More interesting, and the meaning of “a separate peace,” is Finny’s insistence that the war isn’t real and Gene’s reaction to this proclamation:

I fell without realizing it into the private explanation of the world. Not that I ever believed that the whole production of World War II was a trick of the eye manipulated by a bunch of calculating fat old men, appealing though this idea was. What deceived me was my own happiness; for peace is indivisible, and the surrounding world confusion found no reflection inside me. So I ceased to have any real sense of it. (123)

This is the novel’s chief strength: it’s ability to pull/push the war into and out of focus. As the boys prepare for their 18th birthdays and decide whether to enlist or be drafted, the war feels inevitable, not romantic (this is not The Red Badge of Courage). At times, I found myself curious about perspectives other than Gene’s. He comments on his fellow students, but his single-minded focus on Finny leaves everyone else a little flatter. This book is stunningly well-written and deserves much praise for its execution. Though the plot sometimes crawls, there’s compensation from the vivid imagery and thorough character development (so far as Gene and Finny are concerned). The calm pacing and emphasis on extra-curriculars/socializing instead of the war/school add to the illusion of “peace” that Gene enjoys. The moments of action and angst are sharpened by their placement among soothing prose. Towards the end, when Gene is being confronted about his loose attitude toward the war, he receives an odd pep-talk from the father of another student:

“There are doggone many exciting things to enlist in these days. There’s that bunch they call the Frogmen, underwater demolition stuff. I’d give something to be a kid again with all that to choose from. […] You have to do what you think is the right thing, but just make sure it’s the right thing in the long run, and not just for the moment. Your war memories will be with you forever, you’ll be asked about them thousands of times after the war is over. People will get their respect for you from that—partly from that, don’t get me wrong—but if you can say that you were up front where there was some real shooting going on, then that will mean a whole lot to you in years to come. (199)

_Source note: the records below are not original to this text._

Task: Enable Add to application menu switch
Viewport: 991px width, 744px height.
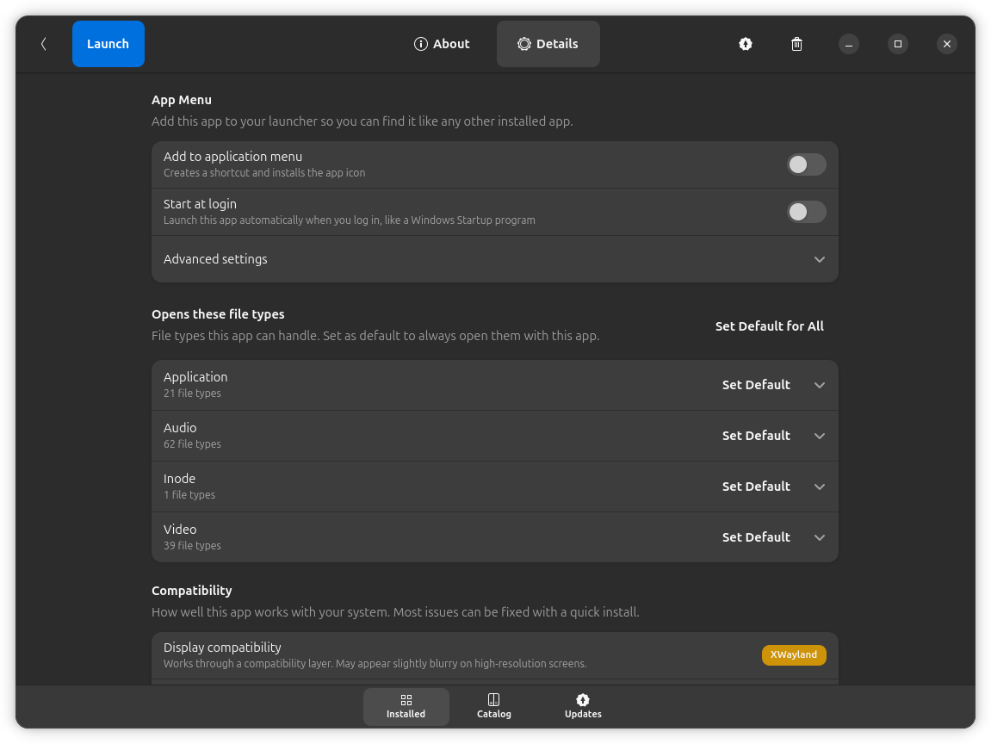Action: click(806, 164)
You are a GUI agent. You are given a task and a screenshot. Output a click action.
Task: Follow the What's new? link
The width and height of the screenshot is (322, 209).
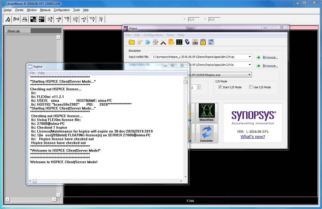pyautogui.click(x=253, y=137)
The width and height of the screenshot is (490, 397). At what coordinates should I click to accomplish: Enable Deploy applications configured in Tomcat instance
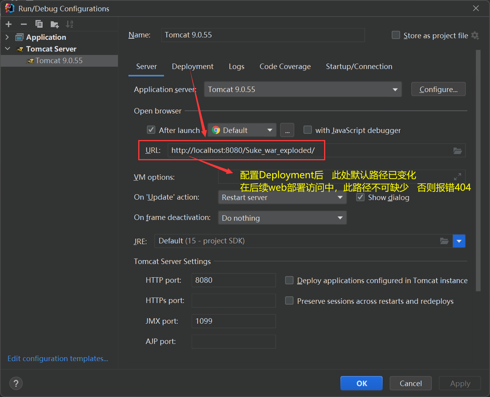289,280
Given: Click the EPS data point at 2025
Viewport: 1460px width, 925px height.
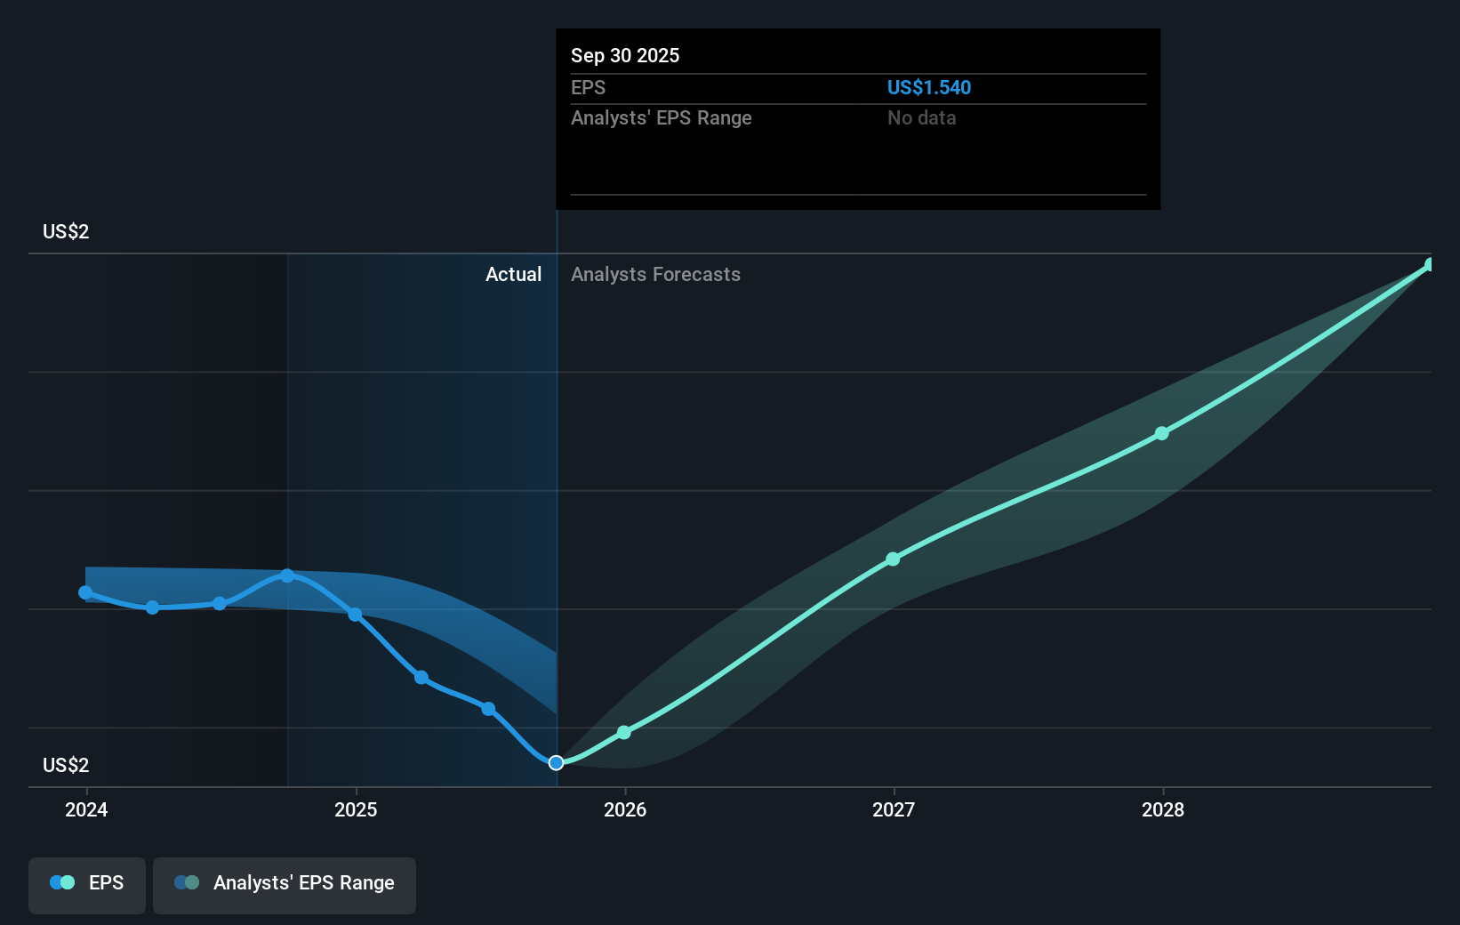Looking at the screenshot, I should (355, 615).
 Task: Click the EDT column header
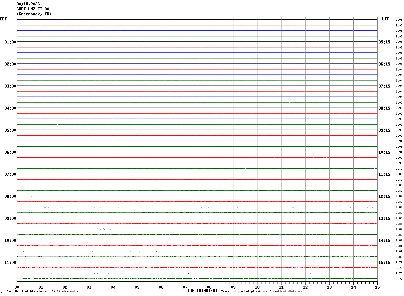[x=3, y=19]
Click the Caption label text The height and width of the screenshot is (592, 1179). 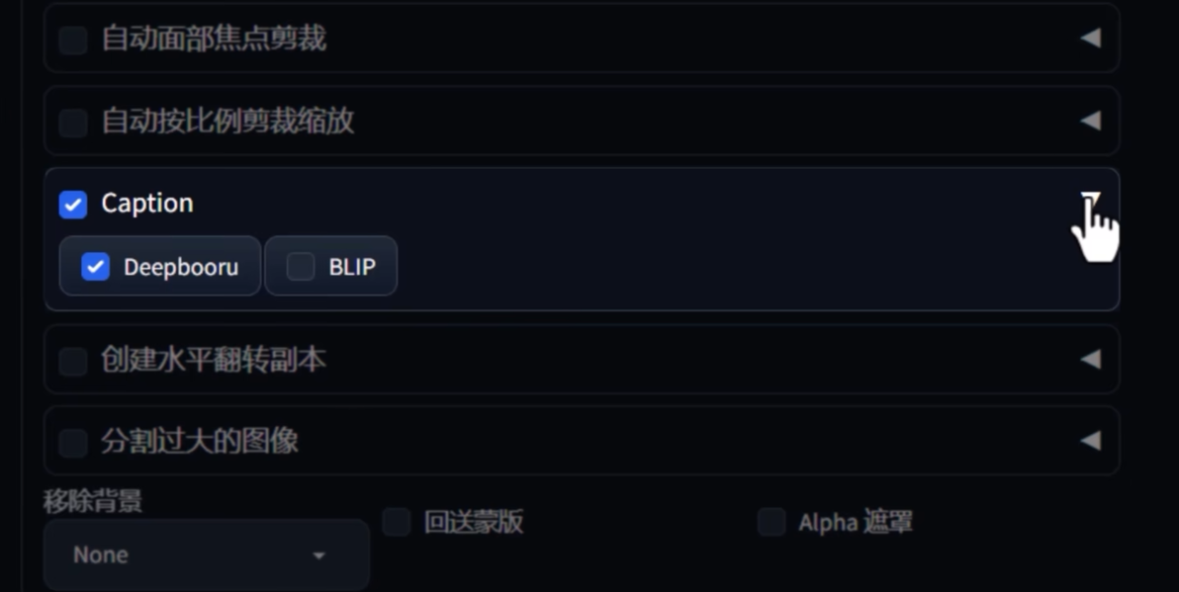pyautogui.click(x=147, y=204)
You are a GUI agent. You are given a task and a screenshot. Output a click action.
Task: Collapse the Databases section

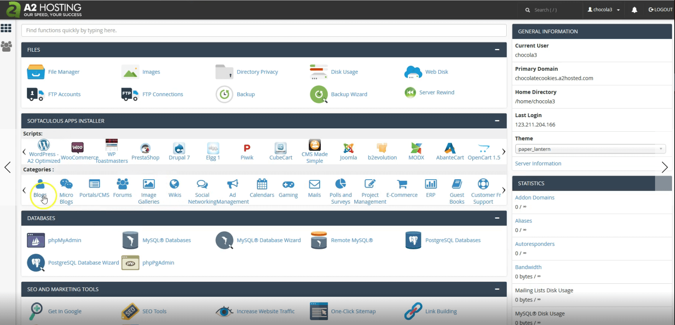click(497, 218)
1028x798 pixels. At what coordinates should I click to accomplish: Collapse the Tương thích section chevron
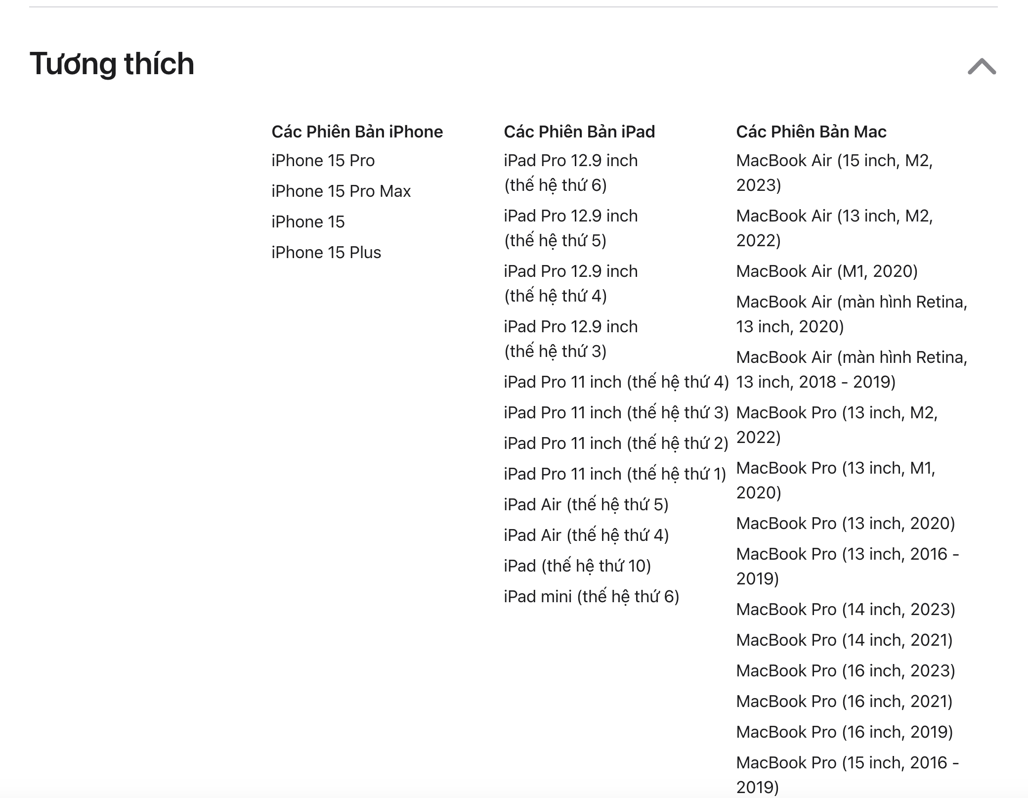point(982,67)
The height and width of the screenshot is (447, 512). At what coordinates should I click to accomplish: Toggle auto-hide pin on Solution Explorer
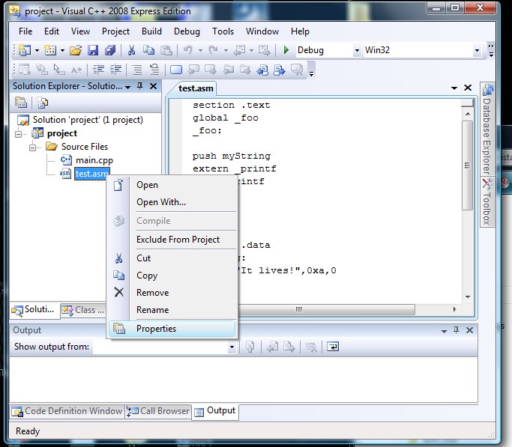coord(139,87)
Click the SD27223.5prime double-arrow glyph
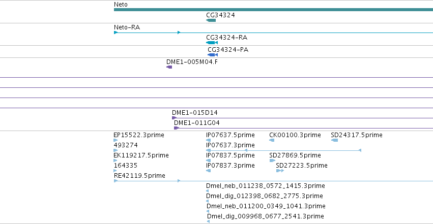Image resolution: width=433 pixels, height=224 pixels. (280, 171)
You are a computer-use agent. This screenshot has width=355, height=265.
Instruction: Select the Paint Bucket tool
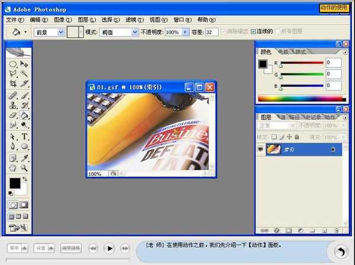click(24, 115)
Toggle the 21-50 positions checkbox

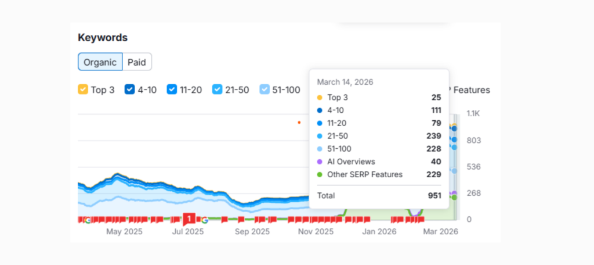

I keep turning this passage over and over in my head. It’s the kind of speech I’d expected to hear more often, but it doesn’t come until the end. (Which is great; Knowles’ more nuanced passages feel natural.) There are few instances of wartime propaganda presented at the school and they are so stylized that Gene pushes them aside, as does almost everyone else. There’s something so jarring about someone wanting “to be a kid again” in the violent context of war.

Overall: 4.5 It’s moving, sad, and at times very funny. It feels authentic. When I learned that Knowles was at an all boys school in the early 1940’s, I was not surprised. Somehow, the book hits on all the things that always happen at boarding schools in literature, but nothing feels cliche or unsupported.

Translation: Read it again. And if you’re reading it now for class: this is the ultimate “English class book”—a common theme, upfront quotables, the right amount of symbolism… and it’s short! You can do it!